:: WHAT THE TASK ASKS ::
Somewhere below are a line with "This screenshot has height=594, width=939." and a later line with "This screenshot has height=660, width=878.". Output exactly those lines and all lines between them.

:: EXERCISE MATERIALS ::
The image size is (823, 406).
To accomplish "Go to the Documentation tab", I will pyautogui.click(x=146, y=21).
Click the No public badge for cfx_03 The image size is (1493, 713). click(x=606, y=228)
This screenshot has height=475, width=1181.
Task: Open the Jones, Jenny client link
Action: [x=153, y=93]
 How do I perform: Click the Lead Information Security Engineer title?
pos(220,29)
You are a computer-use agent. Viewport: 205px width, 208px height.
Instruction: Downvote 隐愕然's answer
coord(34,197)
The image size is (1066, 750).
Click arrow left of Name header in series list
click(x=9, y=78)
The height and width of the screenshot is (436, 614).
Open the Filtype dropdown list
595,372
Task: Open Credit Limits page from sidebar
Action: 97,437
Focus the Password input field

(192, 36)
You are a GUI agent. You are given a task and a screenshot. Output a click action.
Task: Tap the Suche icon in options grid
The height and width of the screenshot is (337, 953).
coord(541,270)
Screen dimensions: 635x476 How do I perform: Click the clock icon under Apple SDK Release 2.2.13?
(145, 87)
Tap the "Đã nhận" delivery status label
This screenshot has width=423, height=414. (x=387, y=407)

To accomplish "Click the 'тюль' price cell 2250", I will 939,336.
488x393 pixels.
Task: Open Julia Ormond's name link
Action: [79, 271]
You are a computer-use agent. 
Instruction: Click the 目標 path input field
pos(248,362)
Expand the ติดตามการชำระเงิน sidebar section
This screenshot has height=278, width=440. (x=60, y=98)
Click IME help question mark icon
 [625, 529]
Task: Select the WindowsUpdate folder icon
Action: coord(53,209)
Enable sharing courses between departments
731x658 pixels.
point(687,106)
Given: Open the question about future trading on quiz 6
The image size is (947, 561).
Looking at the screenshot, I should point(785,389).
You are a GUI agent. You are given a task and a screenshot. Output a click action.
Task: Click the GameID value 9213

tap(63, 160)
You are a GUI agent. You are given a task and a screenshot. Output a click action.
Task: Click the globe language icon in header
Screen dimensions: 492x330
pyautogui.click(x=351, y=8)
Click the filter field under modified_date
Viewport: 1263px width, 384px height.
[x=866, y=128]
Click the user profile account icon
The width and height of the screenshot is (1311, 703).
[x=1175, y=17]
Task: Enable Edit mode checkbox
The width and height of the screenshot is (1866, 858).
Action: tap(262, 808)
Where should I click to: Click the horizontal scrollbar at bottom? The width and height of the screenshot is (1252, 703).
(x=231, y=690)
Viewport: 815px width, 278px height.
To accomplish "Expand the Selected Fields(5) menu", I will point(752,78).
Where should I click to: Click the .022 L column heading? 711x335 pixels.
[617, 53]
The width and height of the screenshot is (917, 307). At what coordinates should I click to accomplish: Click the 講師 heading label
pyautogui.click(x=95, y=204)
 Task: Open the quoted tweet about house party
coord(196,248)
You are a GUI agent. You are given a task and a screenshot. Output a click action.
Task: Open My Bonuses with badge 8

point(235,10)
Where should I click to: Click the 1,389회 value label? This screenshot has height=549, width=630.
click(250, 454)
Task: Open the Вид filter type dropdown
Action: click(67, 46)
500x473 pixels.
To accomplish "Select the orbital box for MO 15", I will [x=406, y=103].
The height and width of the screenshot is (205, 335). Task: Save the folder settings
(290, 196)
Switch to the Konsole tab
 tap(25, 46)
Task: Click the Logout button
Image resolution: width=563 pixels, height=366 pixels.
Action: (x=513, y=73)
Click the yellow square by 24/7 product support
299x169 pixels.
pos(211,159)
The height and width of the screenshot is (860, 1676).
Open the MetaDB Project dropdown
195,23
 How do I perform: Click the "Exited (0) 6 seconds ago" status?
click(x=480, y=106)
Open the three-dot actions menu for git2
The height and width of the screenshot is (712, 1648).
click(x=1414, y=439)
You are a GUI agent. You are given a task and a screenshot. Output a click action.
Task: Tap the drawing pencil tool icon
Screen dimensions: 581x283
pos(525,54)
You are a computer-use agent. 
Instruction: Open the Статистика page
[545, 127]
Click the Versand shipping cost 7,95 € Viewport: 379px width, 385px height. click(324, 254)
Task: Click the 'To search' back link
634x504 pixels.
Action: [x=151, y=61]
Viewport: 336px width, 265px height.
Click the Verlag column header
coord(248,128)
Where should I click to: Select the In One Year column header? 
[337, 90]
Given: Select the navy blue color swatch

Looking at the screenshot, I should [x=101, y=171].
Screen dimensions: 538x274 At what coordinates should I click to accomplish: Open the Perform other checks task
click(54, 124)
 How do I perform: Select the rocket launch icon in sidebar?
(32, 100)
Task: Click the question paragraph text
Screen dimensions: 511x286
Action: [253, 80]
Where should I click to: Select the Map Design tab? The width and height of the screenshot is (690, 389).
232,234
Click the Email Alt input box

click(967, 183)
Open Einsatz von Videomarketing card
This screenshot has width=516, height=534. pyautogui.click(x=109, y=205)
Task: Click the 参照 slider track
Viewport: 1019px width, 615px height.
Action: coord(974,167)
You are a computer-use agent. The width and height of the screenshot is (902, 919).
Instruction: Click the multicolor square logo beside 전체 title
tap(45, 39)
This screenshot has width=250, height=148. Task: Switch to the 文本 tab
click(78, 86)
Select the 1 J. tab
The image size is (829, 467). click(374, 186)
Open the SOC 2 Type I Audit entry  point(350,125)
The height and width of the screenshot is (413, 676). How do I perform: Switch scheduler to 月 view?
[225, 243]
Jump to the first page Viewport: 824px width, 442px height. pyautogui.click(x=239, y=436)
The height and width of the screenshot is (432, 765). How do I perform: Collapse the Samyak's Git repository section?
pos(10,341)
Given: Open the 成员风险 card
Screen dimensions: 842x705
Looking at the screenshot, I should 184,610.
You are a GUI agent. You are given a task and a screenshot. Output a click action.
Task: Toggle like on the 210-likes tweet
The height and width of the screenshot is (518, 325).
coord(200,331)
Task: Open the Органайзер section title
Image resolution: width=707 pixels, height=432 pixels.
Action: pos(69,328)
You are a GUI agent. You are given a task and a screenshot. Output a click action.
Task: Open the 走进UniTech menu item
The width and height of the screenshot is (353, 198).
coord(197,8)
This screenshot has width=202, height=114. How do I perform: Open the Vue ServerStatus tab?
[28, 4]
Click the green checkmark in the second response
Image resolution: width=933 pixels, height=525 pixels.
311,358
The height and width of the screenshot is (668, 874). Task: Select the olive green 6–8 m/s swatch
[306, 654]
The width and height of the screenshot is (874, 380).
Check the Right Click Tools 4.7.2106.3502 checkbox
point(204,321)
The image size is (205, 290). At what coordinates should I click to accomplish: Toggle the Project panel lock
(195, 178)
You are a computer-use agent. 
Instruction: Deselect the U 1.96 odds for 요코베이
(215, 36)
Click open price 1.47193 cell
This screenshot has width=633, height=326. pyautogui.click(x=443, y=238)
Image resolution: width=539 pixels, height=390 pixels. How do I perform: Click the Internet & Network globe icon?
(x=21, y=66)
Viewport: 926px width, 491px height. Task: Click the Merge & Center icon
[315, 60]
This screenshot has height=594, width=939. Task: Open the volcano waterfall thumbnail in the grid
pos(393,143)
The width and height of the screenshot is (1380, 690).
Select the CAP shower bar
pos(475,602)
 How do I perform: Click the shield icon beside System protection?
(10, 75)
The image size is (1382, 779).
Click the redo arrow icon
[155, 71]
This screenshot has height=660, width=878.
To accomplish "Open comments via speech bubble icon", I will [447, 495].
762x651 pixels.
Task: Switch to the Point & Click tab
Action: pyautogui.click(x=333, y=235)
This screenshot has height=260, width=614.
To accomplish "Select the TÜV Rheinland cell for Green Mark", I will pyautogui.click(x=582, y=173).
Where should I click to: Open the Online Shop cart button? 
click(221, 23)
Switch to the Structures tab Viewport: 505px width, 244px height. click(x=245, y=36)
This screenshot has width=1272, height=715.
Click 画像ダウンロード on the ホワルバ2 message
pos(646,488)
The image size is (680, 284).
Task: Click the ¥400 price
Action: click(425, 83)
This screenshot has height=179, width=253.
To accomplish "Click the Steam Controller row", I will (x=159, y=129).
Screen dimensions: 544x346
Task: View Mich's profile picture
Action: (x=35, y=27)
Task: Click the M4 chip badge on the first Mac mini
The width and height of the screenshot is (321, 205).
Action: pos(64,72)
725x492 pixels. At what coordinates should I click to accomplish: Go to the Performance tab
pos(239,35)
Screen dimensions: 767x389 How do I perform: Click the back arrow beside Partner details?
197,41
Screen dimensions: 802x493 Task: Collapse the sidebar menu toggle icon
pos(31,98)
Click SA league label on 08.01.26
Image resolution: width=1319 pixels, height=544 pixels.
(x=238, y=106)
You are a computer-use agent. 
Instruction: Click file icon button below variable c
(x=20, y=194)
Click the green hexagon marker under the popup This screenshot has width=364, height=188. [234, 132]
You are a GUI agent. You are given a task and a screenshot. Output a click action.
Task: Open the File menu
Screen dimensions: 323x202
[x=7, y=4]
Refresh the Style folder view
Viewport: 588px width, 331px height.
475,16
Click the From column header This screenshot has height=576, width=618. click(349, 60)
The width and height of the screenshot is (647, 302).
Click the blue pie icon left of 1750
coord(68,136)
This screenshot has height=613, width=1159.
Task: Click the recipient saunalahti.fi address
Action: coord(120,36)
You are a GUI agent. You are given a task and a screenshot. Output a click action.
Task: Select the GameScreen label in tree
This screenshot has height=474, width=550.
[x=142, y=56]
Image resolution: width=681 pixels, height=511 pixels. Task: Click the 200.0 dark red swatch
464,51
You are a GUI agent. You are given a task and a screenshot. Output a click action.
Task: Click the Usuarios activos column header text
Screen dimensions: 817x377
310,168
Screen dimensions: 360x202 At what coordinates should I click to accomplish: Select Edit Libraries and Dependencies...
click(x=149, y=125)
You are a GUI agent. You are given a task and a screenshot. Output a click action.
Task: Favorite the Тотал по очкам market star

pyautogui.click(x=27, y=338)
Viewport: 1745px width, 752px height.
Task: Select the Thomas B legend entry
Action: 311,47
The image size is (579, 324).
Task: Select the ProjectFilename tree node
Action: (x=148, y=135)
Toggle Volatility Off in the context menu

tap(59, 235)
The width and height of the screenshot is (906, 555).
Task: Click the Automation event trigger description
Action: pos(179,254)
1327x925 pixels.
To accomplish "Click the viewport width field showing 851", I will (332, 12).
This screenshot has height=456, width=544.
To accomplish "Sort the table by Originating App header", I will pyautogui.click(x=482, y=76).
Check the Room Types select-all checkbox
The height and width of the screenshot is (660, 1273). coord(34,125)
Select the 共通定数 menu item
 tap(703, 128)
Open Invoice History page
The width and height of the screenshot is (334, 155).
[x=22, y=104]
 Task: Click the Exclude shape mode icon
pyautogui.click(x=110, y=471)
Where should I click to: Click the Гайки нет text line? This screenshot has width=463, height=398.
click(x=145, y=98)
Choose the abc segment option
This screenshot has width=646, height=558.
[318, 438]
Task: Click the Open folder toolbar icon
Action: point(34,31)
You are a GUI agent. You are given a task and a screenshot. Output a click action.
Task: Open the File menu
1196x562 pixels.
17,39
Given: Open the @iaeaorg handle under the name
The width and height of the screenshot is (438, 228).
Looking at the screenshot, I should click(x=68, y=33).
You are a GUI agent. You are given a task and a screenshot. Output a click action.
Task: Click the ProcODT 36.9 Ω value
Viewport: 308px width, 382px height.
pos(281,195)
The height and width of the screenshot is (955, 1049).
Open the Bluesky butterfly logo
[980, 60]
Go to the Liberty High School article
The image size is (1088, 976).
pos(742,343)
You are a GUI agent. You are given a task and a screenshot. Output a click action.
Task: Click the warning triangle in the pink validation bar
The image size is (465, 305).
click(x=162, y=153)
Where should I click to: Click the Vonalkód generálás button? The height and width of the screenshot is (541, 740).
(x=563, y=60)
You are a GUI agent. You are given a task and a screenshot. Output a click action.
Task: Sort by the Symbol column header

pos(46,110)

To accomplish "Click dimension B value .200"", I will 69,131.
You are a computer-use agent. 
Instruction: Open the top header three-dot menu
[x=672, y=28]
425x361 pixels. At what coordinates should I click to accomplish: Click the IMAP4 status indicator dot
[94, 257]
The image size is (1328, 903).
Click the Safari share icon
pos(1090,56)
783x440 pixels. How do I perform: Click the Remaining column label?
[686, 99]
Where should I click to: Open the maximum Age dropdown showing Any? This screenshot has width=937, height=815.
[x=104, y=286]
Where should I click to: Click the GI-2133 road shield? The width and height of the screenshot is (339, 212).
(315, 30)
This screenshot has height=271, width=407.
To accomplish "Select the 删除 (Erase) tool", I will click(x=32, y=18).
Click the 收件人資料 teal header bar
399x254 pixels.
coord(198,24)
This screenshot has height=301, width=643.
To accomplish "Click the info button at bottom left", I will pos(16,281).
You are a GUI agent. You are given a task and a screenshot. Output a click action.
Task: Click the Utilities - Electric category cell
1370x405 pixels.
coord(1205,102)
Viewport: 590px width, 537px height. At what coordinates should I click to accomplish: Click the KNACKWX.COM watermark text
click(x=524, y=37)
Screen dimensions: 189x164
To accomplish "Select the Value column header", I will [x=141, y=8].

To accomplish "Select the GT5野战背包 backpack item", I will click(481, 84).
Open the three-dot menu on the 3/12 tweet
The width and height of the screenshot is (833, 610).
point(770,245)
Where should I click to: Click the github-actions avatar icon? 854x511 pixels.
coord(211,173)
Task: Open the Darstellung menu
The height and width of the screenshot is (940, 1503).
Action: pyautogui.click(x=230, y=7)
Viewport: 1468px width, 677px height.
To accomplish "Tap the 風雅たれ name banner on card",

:: RESULT OF THE TASK ::
This screenshot has height=594, width=939. Task: Open the volcano waterfall thumbnail in the grid
pos(393,143)
The width and height of the screenshot is (1380, 690).
Select the CAP shower bar
pos(475,602)
 How do I perform: Click the shield icon beside System protection?
(10, 75)
The image size is (1382, 779).
Click the redo arrow icon
[155, 71]
This screenshot has height=660, width=878.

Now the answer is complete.